# Installing Python Packages

This code is used to install Python packages in a notebook using the pip package manager. The packages being installed are `datasets`, `transformers`, `trl`, `peft`, and `accelerate`.


In [None]:
%pip install datasets transformers trl peft
%pip install accelerate

# Importing Modules and Libraries in Python
## Modules and Libraries
- `os`: This module provides a way of using operating system-dependent functionality in Python.
- `torch`: This library is the core package for tensor computation and deep learning algorithms used with PyTorch.
- `transformers`: This library provides state-of-the-art natural language processing (NLP) architectures, pre-trained models, and fine-tuning tools.
- `datasets`: This library provides an easy-to-use and efficient way to work with various datasets for machine learning tasks.
- `trl`: This library provides tools for training models with self-training and fine-tuning techniques.

In [None]:
import os
import torch
from transformers import AutoModelForCausalLM, AutoTokenizer, pipeline, AutoConfig, TrainingArguments, Trainer
from datasets import load_dataset
from trl import SFTTrainer

# Model Configuration

In this section, we explore the configuration of a language model using Hugging Face's `AutoConfig` class. The model in focus is `"microsoft/Phi-3-mini-128k-instruct"`, which is likely a version of the Phi-3 model optimized for instruction-based tasks with a reduced size.
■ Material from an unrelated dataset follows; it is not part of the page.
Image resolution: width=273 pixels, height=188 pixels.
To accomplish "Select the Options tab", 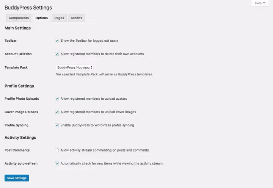I will (x=41, y=18).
## Initial Configuration Load

```python
config = AutoConfig.from_pretrained("microsoft/Phi-3-mini-128k-instruct", trust_remote_code=True)
```

- **Purpose**: Retrieves the default configuration settings for the specified model from the Hugging Face model hub. The `trust_remote_code=True` parameter enables the execution of any code found in the model's repository, allowing for dynamic adjustments to the configuration if needed.

## Custom Configuration Adjustments

The subsequent lines modify several critical parameters of the model's configuration:

```python
config.max_position_embeddings = 256
config.num_attention_heads = 8
config.num_hidden_layers = 3
config.tie_words_embeddings = True
config.hidden_size = 128
config.intermediate_size = 512
```

- **`max_position_embeddings`**: Sets the maximum number of tokens the model can process in a single input sequence to 256.
- **`num_attention_heads`**: Specifies the number of attention heads in the model's multi-head attention mechanism to 8.
- **`num_hidden_layers`**: Establishes the depth of the model by setting the number of hidden layers to 3.
- **`tie_words_embeddings`**: Indicates whether word embeddings should be tied to the output layer weights, facilitating parameter sharing between embedding and output layers.
- **`hidden_size`**: Defines the size of the hidden layers to 128 units.
- **`intermediate_size`**: Sets the dimensionality of the intermediate layers' activations to 512 units.

## Rope Scaling Factor Adjustment

The final segment of the code modifies the scaling factors utilized in the model's attention mechanism:

```python
required_length = config.hidden_size // (config.num_key_value_heads * 2)
config.rope_scaling['long_factor'] = config.rope_scaling['long_factor'][:required_length]
config.rope_scaling['short_factor'] = config.rope_scaling['short_factor'][:required_length]
```

- **Rope Scaling Factors**: These modifications involve trimming the 'long_factor' and 'short_factor' within the `rope_scaling` dictionary. The calculation of `required_length` ensures that these factors align with the model's current configuration, particularly concerning the number of key-value attention heads (`num_key_value_heads`) and the hidden size.


In [None]:
config = AutoConfig.from_pretrained("microsoft/Phi-3-mini-128k-instruct", trust_remote_code=True)
config.max_position_embeddings = 256
config.num_attention_heads = 8
config.num_hidden_layers = 3
config.tie_words_embeddings = True
config.hidden_size = 128
config.intermediate_size = 512
config.num_attention_heads = 8
config.num_key_value_heads = 8

required_length = config.hidden_size // (config.num_key_value_heads * 2)
config.rope_scaling['long_factor'] = config.rope_scaling['long_factor'][:required_length]
config.rope_scaling['short_factor'] = config.rope_scaling['short_factor'][:required_length]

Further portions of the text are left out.